🤖 AI Summary
To address concept drift induced by non-stationary wireless environments in 6G AI-native networks, this paper proposes two label-free, model-agnostic batch-based concept drift detection methods. Innovatively, an expected utility scoring mechanism is introduced to quantify model performance degradation without ground-truth labels and autonomously trigger retraining—enabling continuous monitoring for typical scenarios such as device localization and link anomaly detection. The methods integrate unsupervised learning, batch processing, and utility-driven modeling, ensuring strong generalizability and deployment robustness. Evaluated on real-world wireless datasets, the proposed approaches achieve F1-scores of 0.94–1.00—outperforming classical detectors (ADWIN, DDM, CUSUM) by 20–40 percentage points—and reduce false positive rates by 20 percentage points. These results significantly enhance the trustworthiness and operational reliability of AI models in dynamic 6G environments.
📝 Abstract
AI-native 6G networks promise unprecedented automation and performance by embedding machine-learning models throughout the radio access and core segments of the network. However, the non-stationary nature of wireless environments due to infrastructure changes, user mobility, and emerging traffic patterns, induces concept drifts that can quickly degrade these model accuracies. Existing methods in general are very domain specific, or struggle with certain type of concept drift. In this paper, we introduce two unsupervised, model-agnostic, batch concept drift detectors. Both methods compute an expected-utility score to decide when concept drift occurred and if model retraining is warranted, without requiring ground-truth labels after deployment.
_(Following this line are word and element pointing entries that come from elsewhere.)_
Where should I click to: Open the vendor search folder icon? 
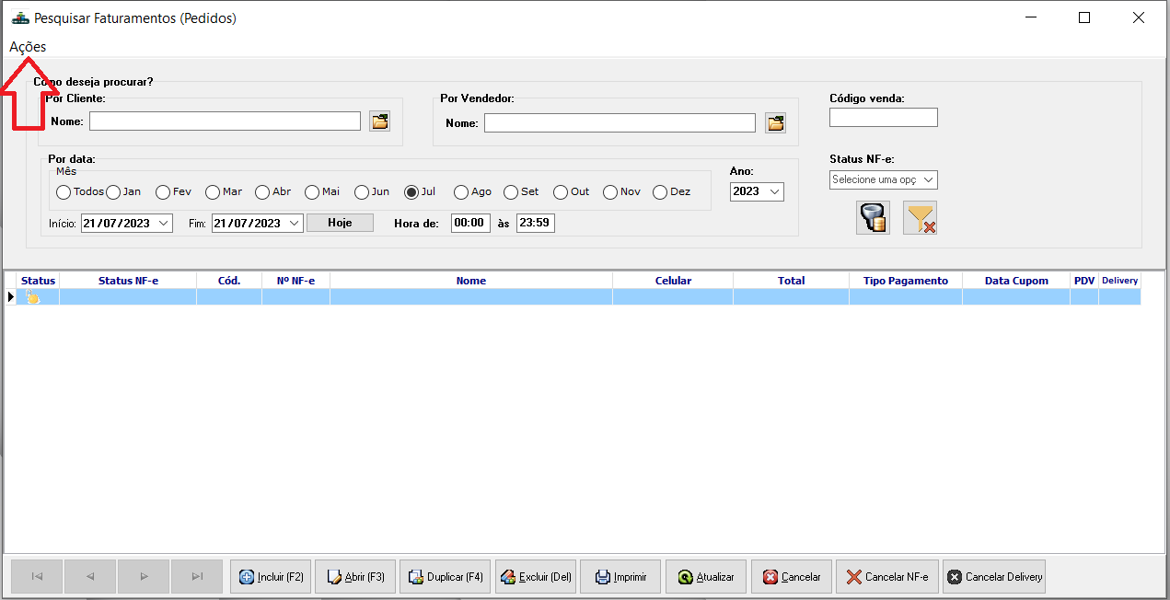coord(775,122)
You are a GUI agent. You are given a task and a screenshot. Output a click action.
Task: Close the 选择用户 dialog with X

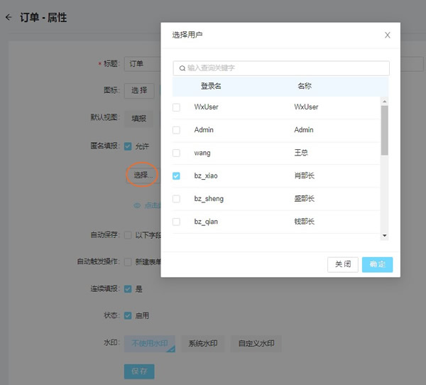pos(387,35)
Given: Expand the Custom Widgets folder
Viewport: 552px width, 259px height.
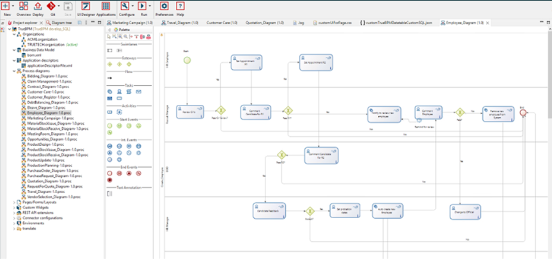Looking at the screenshot, I should 15,207.
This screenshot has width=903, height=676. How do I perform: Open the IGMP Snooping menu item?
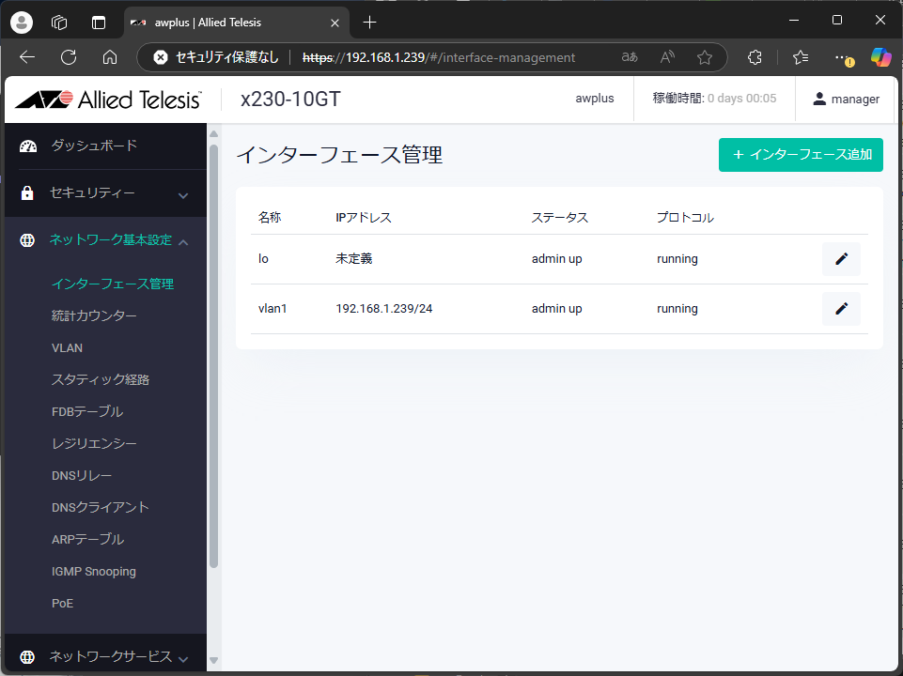[x=94, y=572]
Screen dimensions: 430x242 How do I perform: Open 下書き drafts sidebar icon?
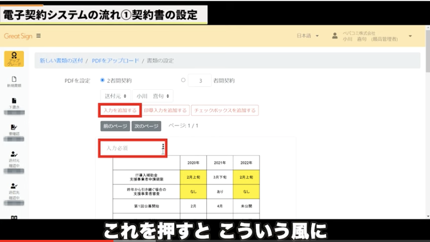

We validate our framework on two real-world wireless use cases in outdoor fingerprinting for localization and for link-anomaly detection, and demonstrate that both methods are outperforming classical detectors such as ADWIN, DDM, CUSUM by 20-40 percentage points. Additionally, they achieve an F1-score of 0.94 and 1.00 in correctly triggering retraining alarm, thus reducing the false alarm rate by up to 20 percentage points compared to the best classical detectors.